He was fifth son of Sir Thomas Lee, 2nd Baronet, who married Alice, daughter and coheiress of Thomas Hopkins, of London; Sir William Lee, the judge, was his elder brother. He entered Clare College, Cambridge, but migrated to Christ Church, Oxford, where he matriculated on 4 April 1720, and took the degrees of B.C.L. in 1724 and D.C.L. in 1729. On 23 October 1729 he was admitted advocate at Doctors' Commons, and soon obtained a practice.
Lee was Member of Parliament (MP) for Brackley 1733–1742, for Devizes 1742–1747, for Liskeard 1747–1754, and for Launceston 1754–1758.
From 1742 to 1744, Lee was a Lord of the Admiralty, and he was knighted and sworn as a Privy Councilor in 1752. From 1751 to 1757, he was treasurer to Augusta, Princess of Wales.
In 1757, Lee resigned his place of treasurer to the princess dowager, in consequence of the rise into favour of Lord Bute, but his defection attracted little notice, as the princess's adherents had for some time slackened in their opposition to the ministry.
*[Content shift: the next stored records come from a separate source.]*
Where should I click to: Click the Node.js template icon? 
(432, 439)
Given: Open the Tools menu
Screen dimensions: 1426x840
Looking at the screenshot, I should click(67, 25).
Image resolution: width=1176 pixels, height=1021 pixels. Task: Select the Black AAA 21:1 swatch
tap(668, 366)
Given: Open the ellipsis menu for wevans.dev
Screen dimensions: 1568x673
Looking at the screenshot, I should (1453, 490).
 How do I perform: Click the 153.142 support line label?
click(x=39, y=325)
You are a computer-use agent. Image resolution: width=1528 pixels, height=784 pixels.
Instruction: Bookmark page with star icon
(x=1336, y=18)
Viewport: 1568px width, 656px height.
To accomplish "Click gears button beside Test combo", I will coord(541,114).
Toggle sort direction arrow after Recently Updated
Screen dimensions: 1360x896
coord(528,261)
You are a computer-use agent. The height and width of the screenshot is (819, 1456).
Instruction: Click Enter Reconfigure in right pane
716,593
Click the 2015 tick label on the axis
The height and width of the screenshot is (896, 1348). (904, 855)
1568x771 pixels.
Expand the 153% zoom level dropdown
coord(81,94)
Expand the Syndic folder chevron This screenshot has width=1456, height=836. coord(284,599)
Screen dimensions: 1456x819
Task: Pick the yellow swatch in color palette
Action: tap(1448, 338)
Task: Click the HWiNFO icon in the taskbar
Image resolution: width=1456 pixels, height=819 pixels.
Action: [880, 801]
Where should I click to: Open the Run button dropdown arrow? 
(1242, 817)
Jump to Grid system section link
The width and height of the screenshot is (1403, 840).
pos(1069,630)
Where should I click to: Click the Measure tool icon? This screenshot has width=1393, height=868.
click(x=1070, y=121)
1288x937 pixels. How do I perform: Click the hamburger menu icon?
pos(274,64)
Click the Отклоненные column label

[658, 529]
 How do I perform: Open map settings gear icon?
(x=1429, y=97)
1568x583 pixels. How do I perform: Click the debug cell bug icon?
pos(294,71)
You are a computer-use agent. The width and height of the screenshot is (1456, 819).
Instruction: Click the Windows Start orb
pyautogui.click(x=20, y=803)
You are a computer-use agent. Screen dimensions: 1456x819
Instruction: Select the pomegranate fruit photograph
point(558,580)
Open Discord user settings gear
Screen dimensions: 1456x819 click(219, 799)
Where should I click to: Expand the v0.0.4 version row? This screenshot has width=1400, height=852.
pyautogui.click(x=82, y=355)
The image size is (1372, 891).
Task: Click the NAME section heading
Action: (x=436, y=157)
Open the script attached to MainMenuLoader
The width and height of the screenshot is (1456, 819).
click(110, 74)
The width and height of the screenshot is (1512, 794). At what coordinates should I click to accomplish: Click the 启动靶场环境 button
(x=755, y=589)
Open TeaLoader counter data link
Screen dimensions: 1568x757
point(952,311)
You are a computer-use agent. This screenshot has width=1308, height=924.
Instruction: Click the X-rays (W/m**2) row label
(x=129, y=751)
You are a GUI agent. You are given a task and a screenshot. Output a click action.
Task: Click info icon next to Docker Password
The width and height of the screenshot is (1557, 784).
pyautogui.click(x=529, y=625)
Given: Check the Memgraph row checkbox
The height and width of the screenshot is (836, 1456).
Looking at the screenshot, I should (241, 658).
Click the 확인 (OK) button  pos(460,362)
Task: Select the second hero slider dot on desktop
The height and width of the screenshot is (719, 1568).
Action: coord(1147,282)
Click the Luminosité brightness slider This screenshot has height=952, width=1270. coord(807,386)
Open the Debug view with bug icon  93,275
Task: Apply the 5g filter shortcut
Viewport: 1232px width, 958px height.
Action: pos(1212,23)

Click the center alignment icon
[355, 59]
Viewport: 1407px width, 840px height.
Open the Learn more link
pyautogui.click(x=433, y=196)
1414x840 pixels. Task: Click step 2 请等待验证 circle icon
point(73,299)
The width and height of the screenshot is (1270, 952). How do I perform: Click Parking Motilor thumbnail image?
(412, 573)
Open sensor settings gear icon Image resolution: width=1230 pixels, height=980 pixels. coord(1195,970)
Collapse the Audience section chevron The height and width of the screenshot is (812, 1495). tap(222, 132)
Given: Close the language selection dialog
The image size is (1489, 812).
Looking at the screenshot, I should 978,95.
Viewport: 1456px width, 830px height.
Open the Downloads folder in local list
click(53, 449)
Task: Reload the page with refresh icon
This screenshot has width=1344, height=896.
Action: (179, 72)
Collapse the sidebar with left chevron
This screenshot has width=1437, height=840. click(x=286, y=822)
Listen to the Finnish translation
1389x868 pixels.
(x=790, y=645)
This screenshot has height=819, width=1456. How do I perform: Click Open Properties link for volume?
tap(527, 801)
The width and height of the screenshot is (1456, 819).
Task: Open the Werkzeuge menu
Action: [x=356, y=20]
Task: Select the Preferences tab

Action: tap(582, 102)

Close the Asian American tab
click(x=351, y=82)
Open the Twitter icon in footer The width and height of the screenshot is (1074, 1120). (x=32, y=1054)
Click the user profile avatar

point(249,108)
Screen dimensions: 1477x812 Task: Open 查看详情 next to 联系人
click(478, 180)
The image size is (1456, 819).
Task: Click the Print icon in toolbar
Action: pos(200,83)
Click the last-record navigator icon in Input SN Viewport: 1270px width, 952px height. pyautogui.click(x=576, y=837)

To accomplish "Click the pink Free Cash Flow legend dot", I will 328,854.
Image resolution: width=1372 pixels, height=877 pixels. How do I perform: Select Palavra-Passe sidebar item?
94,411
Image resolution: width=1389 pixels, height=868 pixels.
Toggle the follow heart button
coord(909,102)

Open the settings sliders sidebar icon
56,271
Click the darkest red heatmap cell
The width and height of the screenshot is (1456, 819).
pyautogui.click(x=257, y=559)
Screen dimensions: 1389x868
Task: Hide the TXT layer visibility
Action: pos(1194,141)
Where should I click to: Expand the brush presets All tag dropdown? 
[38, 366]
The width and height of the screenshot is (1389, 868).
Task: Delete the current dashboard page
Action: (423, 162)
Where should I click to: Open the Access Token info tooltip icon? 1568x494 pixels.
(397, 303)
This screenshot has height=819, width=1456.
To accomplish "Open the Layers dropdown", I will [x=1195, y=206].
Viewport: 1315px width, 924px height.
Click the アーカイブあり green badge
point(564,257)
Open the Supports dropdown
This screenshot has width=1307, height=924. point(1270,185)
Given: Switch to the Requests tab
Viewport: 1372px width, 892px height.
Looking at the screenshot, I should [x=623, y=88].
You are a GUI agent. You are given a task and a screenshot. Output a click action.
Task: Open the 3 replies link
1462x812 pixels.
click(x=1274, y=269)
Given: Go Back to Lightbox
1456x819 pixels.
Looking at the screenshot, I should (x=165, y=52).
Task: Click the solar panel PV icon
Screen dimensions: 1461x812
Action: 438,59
When the Duke of Newcastle proposed in to form an administration, with the exclusion of Pitt from office, Lee reluctantly agreed to be chancellor of the exchequer but the duke, almost at once and without the least notice to those who had agreed to join him, abandoned his scheme. On 18 December, Lee died suddenly at his house in St. James's Square, London, and was buried on 28 December in the family vault underneath the east end of Hartwell Church, Buckinghamshire.